July 24, 2012

Misfortune’s Wheel




How still the millpond, how shallow-sweet the weedy water
and its flitting flies, its green weep of foliage!



















And look- this great curved cage, 
these noble stanchions,
this ruthless rouser of wet revolutions …
the venerable waterwheel
which for centuries 
has coursed its wooden way 
to grind corn
and heroins
for the hungry mouth 
and fluttering hearts of  humankind.










Heroines?  
Look closely-isn’t there something
horrid about the thing,
something ancient and torturous,
a watery Catherine wheel?
Ra-ther!  Most so.





 


And most certainly a hundred
ladies of breeding have fallen foul of the thing.
Victorian novels were greatly drawn to waterwheels.
If the heroine was not mortally immersed in the still, 
cold glass of the millpond,
then she got caught in that thrashing wheel, 
got mangled and bloodied, mashed and drowned.
Or even worse, got lashed to it
by the vile-whiskered villainous miller 
for not paying her bill of dishonor.



Thereafter the weeds yearned with their flowing tongues to lick her body,
which floated, for all eyes the better to see,  neatly upon its back.











The biggest waterwheel in the world,
one reads, is at Laxey on the Isle of Man,
though no more is it touched by man’s hand. 













There are strange waterwheels
to launder gold-dusty tailings.












Syrian Hama is famous for its multiple wheels
raising water from the Orontes
to irrigate fields and gardens above; 
once there were thirty, now there are only a few.

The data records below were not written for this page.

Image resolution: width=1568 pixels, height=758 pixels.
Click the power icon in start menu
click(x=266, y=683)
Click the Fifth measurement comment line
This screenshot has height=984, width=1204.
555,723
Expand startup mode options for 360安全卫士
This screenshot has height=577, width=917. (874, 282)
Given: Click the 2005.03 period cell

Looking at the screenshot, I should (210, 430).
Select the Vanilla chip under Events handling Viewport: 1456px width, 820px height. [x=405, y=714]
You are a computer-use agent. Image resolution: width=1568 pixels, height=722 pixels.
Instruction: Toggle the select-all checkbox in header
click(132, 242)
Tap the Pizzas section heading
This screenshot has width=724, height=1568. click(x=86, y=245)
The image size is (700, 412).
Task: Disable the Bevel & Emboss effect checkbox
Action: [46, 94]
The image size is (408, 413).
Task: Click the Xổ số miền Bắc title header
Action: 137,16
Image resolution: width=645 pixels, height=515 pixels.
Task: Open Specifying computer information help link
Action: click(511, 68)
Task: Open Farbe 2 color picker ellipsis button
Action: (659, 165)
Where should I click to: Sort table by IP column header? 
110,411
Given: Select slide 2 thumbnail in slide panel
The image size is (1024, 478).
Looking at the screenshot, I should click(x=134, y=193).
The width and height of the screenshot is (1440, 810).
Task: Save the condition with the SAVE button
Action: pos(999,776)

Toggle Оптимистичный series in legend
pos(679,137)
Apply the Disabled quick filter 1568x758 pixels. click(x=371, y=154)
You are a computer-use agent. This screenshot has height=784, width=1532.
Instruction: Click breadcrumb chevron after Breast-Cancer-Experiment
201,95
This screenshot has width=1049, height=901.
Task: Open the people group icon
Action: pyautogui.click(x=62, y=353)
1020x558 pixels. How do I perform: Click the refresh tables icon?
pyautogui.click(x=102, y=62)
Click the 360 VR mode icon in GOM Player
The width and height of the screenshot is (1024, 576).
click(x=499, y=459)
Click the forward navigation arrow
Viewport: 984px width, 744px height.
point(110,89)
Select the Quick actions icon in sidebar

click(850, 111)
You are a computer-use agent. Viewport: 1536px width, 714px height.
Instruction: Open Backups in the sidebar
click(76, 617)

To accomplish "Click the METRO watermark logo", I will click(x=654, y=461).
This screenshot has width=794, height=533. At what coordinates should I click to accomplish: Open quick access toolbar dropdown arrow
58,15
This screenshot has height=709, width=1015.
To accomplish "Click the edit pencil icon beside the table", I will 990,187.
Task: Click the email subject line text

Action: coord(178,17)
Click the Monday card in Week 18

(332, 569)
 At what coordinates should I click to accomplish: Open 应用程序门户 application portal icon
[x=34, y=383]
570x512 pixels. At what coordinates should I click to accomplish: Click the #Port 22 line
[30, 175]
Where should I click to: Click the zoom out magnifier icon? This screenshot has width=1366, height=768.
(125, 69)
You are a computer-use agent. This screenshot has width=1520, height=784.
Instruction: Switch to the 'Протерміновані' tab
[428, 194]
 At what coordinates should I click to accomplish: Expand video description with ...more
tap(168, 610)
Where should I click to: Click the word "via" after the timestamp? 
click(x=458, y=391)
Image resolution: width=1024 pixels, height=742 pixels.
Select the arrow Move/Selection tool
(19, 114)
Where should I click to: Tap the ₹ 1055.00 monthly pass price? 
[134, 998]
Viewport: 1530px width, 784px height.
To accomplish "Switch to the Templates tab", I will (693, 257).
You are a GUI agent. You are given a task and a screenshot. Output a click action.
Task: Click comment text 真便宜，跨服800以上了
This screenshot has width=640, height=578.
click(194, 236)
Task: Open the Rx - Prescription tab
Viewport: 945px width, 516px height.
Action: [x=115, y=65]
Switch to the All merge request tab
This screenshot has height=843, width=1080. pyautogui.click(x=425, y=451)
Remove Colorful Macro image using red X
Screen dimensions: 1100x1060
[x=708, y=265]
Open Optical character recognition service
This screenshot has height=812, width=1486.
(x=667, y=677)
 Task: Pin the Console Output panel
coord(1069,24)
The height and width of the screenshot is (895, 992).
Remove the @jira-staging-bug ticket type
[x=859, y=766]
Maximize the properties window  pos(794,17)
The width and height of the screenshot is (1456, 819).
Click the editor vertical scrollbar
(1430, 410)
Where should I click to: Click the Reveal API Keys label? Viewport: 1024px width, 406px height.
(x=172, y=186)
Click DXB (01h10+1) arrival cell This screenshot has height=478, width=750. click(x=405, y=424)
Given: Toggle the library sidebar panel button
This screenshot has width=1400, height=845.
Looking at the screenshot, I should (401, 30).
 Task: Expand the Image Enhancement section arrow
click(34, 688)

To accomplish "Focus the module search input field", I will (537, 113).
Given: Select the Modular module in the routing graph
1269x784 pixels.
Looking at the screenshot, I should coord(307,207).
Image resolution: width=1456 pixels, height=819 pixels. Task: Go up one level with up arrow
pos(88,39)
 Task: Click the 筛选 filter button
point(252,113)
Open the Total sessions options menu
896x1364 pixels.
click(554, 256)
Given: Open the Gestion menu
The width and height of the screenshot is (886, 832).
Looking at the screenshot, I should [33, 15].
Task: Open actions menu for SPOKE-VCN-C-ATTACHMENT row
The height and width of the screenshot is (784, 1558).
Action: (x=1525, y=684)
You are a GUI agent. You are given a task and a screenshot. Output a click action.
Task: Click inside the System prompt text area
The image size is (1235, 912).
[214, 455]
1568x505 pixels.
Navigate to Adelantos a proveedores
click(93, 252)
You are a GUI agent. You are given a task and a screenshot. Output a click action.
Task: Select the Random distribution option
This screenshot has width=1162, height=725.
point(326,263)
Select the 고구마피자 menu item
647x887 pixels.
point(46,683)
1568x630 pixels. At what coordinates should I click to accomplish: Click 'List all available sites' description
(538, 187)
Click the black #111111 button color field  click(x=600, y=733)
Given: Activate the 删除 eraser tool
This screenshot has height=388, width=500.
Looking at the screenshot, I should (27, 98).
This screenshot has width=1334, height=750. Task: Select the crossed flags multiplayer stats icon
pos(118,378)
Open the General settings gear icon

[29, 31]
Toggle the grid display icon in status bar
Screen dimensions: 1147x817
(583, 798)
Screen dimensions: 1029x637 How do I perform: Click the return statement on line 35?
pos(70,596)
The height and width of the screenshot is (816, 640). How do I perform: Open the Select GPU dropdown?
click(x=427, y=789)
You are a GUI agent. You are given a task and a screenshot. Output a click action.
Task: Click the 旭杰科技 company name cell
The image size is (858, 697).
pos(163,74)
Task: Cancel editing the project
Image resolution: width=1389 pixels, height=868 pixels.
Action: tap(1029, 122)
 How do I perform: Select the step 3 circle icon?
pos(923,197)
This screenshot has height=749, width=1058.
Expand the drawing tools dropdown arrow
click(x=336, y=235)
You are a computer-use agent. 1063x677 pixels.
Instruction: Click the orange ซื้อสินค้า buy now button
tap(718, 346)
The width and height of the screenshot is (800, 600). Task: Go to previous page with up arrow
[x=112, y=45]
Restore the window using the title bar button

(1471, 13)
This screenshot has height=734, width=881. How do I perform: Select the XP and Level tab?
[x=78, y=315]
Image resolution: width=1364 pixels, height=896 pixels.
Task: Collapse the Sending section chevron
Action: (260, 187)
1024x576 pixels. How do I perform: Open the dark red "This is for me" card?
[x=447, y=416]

My own favorite wheel is in the
Seine at Marly-la-Machine,
 near Bougival and the
Impressionists’ Grenouillere. 










The original wheel raised water to an aqueduct  
to feed the gardens of Versailles,
and the disappeared Chateau de Marly. 








The present immense iron contraption, high as a house, dates from 1859. 
It looks like something dropped from a giant paddle steamer,
one of those great iron paddle wheels wherein not heroines
but usually heroes got mashed in the stormier railway bookstall novels . . .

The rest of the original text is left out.